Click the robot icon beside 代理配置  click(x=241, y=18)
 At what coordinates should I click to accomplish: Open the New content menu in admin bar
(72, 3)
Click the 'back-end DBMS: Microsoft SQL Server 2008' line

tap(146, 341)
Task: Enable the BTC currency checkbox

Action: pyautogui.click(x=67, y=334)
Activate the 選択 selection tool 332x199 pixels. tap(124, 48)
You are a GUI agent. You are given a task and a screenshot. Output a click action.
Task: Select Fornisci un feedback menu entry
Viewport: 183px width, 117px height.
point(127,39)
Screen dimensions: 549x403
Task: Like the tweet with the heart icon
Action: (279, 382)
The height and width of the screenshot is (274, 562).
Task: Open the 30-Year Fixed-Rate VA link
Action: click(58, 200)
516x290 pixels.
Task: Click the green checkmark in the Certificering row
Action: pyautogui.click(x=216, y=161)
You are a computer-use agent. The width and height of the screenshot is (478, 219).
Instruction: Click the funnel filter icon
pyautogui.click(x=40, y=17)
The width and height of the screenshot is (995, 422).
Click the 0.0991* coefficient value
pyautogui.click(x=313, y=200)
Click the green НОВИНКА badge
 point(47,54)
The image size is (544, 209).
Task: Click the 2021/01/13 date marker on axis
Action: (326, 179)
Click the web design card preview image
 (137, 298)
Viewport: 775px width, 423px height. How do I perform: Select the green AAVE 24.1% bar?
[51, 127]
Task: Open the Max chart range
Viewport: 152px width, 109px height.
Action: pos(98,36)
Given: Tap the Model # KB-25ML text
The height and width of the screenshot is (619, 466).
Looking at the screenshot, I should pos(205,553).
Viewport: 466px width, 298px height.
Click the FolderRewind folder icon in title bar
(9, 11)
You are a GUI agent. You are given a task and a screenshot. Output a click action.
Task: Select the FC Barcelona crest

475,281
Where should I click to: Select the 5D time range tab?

--- --- ---

- _What needs to be done_
Could you restate the records above word for word?

- _Solution to this exercise_
Click the robot icon beside 代理配置  click(x=241, y=18)
 At what coordinates should I click to accomplish: Open the New content menu in admin bar
(72, 3)
Click the 'back-end DBMS: Microsoft SQL Server 2008' line

tap(146, 341)
Task: Enable the BTC currency checkbox

Action: pyautogui.click(x=67, y=334)
Activate the 選択 selection tool 332x199 pixels. tap(124, 48)
You are a GUI agent. You are given a task and a screenshot. Output a click action.
Task: Select Fornisci un feedback menu entry
Viewport: 183px width, 117px height.
point(127,39)
Screen dimensions: 549x403
Task: Like the tweet with the heart icon
Action: (279, 382)
The height and width of the screenshot is (274, 562).
Task: Open the 30-Year Fixed-Rate VA link
Action: click(58, 200)
516x290 pixels.
Task: Click the green checkmark in the Certificering row
Action: pyautogui.click(x=216, y=161)
You are a computer-use agent. The width and height of the screenshot is (478, 219).
Instruction: Click the funnel filter icon
pyautogui.click(x=40, y=17)
The width and height of the screenshot is (995, 422).
Click the 0.0991* coefficient value
pyautogui.click(x=313, y=200)
Click the green НОВИНКА badge
 point(47,54)
The image size is (544, 209).
Task: Click the 2021/01/13 date marker on axis
Action: (326, 179)
Click the web design card preview image
 (137, 298)
Viewport: 775px width, 423px height. How do I perform: Select the green AAVE 24.1% bar?
[51, 127]
Task: Open the Max chart range
Viewport: 152px width, 109px height.
Action: pos(98,36)
Given: Tap the Model # KB-25ML text
The height and width of the screenshot is (619, 466).
Looking at the screenshot, I should pos(205,553).
Viewport: 466px width, 298px height.
Click the FolderRewind folder icon in title bar
(9, 11)
You are a GUI agent. You are given a task and a screenshot. Output a click action.
Task: Select the FC Barcelona crest

475,281
Where should I click to: Select the 5D time range tab?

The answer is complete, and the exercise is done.